What Does the Weight Norm Control in Grokking? Logit-Scale Mediation under Cross-Entropy
Pith reviewed 2026-06-27 00:41 UTC · model grok-4.3
The pith
Weight norm affects grokking delay only by setting the logit scale that controls softmax saturation under cross-entropy.
A machine-rendered reading of the paper's core claim, the machinery that carries it, and where it could break.
Core claim
Across a grid of norms and temperatures the grokking delay collapses onto the logit scale alone (R2 = 0.97), with the norm adding 1-2% beyond it. Matching the effective logit scale back to baseline recovers about 85% of the delay at two moduli. The effect is loss-dependent: under mean-squared error the logit scale is pinned and the norm acts through a different route. A memorization control, a float64 softmax-collapse audit, and a no-LayerNorm transformer all point to the same channel. Forking arms from one identical state show the delay follows the held norm value and not the clamp operation itself.
What carries the argument
Logit-scale mediation: the effective scale of the output logits before the softmax, which determines saturation and thereby the timing of the memorization-to-generalization transition.
If this is right
- Under cross-entropy the weight norm functions mainly as an upstream controller of logit magnitude rather than acting directly on generalization.

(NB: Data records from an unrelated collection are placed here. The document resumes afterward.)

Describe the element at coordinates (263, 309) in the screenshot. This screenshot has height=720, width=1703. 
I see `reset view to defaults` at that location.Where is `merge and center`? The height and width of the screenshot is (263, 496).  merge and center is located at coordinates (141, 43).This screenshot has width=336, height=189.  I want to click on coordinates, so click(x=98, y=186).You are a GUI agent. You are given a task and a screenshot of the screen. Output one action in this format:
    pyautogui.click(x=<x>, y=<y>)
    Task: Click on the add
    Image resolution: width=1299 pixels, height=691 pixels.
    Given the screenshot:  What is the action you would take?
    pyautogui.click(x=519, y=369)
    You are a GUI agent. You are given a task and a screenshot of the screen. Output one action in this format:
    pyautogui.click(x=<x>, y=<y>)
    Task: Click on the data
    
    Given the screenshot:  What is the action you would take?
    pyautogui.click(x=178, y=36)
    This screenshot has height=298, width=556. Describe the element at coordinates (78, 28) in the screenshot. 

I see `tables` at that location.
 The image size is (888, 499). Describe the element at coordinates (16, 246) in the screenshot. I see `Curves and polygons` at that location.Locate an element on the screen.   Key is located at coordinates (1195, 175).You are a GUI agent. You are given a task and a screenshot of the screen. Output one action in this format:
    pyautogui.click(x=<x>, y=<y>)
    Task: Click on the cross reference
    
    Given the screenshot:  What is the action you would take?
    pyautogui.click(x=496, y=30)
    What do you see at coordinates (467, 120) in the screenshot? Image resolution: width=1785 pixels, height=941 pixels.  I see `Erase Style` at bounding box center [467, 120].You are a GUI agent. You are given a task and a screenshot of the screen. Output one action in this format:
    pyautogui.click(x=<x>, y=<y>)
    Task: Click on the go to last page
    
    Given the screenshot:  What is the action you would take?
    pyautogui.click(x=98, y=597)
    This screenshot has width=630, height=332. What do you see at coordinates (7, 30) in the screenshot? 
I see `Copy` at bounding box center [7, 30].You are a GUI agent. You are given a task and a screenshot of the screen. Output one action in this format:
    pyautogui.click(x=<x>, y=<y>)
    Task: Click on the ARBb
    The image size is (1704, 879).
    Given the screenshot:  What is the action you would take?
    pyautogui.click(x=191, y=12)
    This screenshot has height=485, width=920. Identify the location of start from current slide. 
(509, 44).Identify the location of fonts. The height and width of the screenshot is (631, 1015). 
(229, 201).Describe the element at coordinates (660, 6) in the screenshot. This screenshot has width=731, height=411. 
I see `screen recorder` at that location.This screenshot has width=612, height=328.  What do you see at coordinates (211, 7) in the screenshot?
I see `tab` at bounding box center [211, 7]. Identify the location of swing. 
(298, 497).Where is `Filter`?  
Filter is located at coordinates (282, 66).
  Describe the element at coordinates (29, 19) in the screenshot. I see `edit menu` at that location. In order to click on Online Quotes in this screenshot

- Temperature rescaling can be used to slide grokking timing across the range normally produced by norm changes.
- The mediation disappears under mean-squared error because the logit scale becomes fixed by the loss itself.
- The forking-arm result rules out the clamp operation as a source of the observed timing shifts.
Where Pith is reading between the lines
- Interventions that directly modulate output scale (temperature, final-layer scaling) may offer finer control over generalization timing than weight-norm penalties.
- The finding suggests testing whether other regularization effects in transformers are similarly routed through logit saturation rather than through weight magnitudes.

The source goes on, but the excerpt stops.